NZ | Taupo – Taurumanui – Whongamomona – Hawera – Whanganui | 13th Dec '14 - 17th Dec '14 | 1761km
We were cheered enthusiastically (or perhaps sarcastically) out of Taupo by a large crowd of Ironman supporters, taking it upon ourselves to show them what aerodynamics are really about. From here, the original plan had been to travel down the Whaganui River, partly by jet boat, the combination of the words 'jet' and 'boat' seeming irresistible. Unfortunately, it turned out to be eye-wateringly expensive. Instead, we were advised, 'you could take The Forgotten Highway'.

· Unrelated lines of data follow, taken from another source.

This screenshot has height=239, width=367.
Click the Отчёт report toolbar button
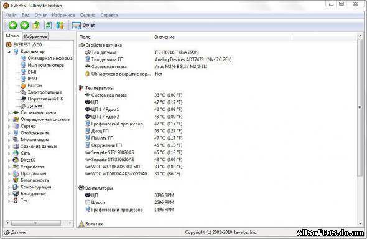83,25
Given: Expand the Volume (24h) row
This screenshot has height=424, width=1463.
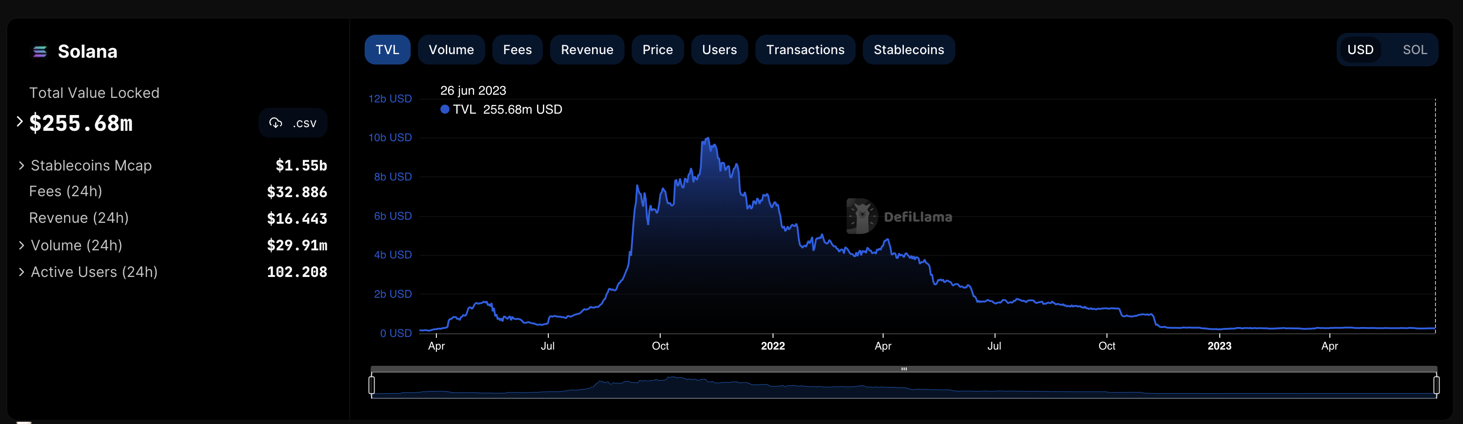Looking at the screenshot, I should click(x=22, y=245).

To us, it sounded like it had all the makings of a low budget horror film. An ancient Maori trade route snaking 180km through the remote countryside of mazy, angular tussocks. We passed a sign that said 'no gas for 150km' which, ultimately, was a bit of an understatement. The road briefly became a gravel track as it wound through the high sided Tangarakau river gorge. Besides the impressive scenery, there wasn't much else, except a single pub halfway in Whongamomona, which turned out to be the self pronounced capital of its own Republic. Whongamomona is also one of few places in the world where animals can, and do, legally hold public office. Electing animals started out as a form of protest but has since become tradition. The current President is known as Murtle the Turtle and is serving his second term.
I'm not entirely sure why it has been ‘forgotten’ as it was some of the best bit of riding we’ve done so far, but it certainly had a relaxing ‘back in time’ feel; quiet now, but once busy, dotted with run down farm buildings, a disused railway and sleepy livestock. As we find our groove and take less time wrestling with tent poles in the morning, we’re thinking ahead and carrying more supplies. Fortunate, as we’re hungry almost all the time and The Forgotten Highway wasn't about to bequeath a Little Chef unto us at any point. But we weren't complaining, with switchbacks galore every time the road is forced up and over a ‘saddle’ and into the next valley.
As the undulations petered out, we crested a final saddle to be rewarded with a clear view of the perfectly triangular Mount Taranaki, one of the mountain warriors banished after the battle mentioned in our last post. We ended with a charge down the first bit of coastline we've seen since the Coromandel, though we're back on the busier roads we’re not as keen on. Murtle's highways and byways legislation was much more preferable.